Enhancement: Optimized Handling of Raw Vectors
I wonder whether serde support for byte-castable vectors can be implemented as a built-in tool in serde_with. For loading large files containing binary data, I implemented the following to avoid expensive sequence serialization/deserialization:
use std::{marker::PhantomData, mem::MaybeUninit};
use serde::de::Visitor;
use bytemuck::{AnyBitPattern, NoUninit};
use serde_with::{DeserializeAs, SerializeAs};
pub struct Muck;
impl<T: NoUninit> SerializeAs<Vec<T>> for Muck {
fn serialize_as<S>(source: &Vec<T>, serializer: S) -> Result<S::Ok, S::Error>
where S: serde::Serializer
{
serializer.serialize_bytes(bytemuck::cast_slice::<T, u8>(source))
}
}
impl<'de, T: AnyBitPattern + NoUninit> DeserializeAs<'de, Vec<T>> for Muck {
fn deserialize_as<D>(deserializer: D) -> Result<Vec<T>, D::Error>
where D: serde::Deserializer<'de>
{
struct MuckVisitor<T>(PhantomData<T>);
impl<'de, T: AnyBitPattern + NoUninit> Visitor<'de> for MuckVisitor<T> {
type Value = Vec<T>;
fn expecting(&self, formatter: &mut std::fmt::Formatter) -> std::fmt::Result {
write!(formatter, "need bytes")
}
fn visit_bytes<E>(self, v: &[u8]) -> Result<Self::Value, E>
where E: serde::de::Error,
{
let mut target: Vec<T> = unsafe { std::mem::transmute(vec![MaybeUninit::<T>::zeroed(); v.len() / size_of::<T>()]) };
bytemuck::cast_slice_mut(&mut target).copy_from_slice(v);
Ok(target)
}
}
deserializer.deserialize_bytes(MuckVisitor(PhantomData))
}
}
I have no experience with bytemuck so I would a PR for this implementation. What I cannot judge is if a single implementation makes sense or if there are other sensible implementations.

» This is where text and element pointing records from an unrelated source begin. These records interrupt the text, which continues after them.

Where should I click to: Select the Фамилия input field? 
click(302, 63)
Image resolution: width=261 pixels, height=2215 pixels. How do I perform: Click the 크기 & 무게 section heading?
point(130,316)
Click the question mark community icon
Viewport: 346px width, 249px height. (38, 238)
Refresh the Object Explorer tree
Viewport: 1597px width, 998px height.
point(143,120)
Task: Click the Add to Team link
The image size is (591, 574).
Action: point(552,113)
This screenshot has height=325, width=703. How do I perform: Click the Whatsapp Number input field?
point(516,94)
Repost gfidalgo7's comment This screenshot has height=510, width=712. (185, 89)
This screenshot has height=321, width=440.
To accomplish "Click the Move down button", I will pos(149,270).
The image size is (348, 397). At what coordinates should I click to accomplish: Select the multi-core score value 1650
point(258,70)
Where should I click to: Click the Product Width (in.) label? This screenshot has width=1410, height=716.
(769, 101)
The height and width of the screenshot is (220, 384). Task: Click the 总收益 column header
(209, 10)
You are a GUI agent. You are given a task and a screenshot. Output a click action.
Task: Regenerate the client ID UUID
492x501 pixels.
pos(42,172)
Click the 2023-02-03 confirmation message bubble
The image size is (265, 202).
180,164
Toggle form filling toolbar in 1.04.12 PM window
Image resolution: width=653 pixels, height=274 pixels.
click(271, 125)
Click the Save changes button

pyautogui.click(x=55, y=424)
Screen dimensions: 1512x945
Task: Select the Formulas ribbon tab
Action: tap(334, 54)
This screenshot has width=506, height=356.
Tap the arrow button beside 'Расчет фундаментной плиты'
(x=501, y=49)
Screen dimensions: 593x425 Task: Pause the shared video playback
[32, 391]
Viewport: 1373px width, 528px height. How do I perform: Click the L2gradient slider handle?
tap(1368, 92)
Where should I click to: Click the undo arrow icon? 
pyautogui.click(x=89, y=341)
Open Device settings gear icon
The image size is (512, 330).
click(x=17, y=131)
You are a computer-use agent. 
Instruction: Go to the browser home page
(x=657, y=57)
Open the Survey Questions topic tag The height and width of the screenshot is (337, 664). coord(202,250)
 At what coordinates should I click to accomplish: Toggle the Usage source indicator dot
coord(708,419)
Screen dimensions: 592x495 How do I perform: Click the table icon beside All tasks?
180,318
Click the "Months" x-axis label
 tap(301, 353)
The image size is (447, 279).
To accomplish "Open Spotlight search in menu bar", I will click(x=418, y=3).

The trait requirement of AnyBitPattern + NoUninit seems relatively strict but necessary. But that might limit the general usefulness.
Regarding the DeserializeAs implementation as presented I do have some comments. Teh unsafe seems unnecessary. Generally there should be some more error checking like ensuring the lenght of v is a multiple of T and not using a panicking cast_slice_mut. It seems the implementation is not requiring bytes but would work with visit_seq as well, since T is not borrowing from v.
Regarding the DeserializeAs implementation as presented I do have some comments. Teh unsafe seems unnecessary. Generally there should be some more error checking like ensuring the lenght of v is a multiple of T and not using a panicking cast_slice_mut. It seems the implementation is not requiring bytes but would work with visit_seq as well, since T is not borrowing from v.
Yes, some error handling would be more nice than just use cast_slice_mut that might panic. But the unsafe seems necessary to me, or otherwise we may have to provide T's default value. I will try to get rid of it though.
I will also try to make it work with visit_seq.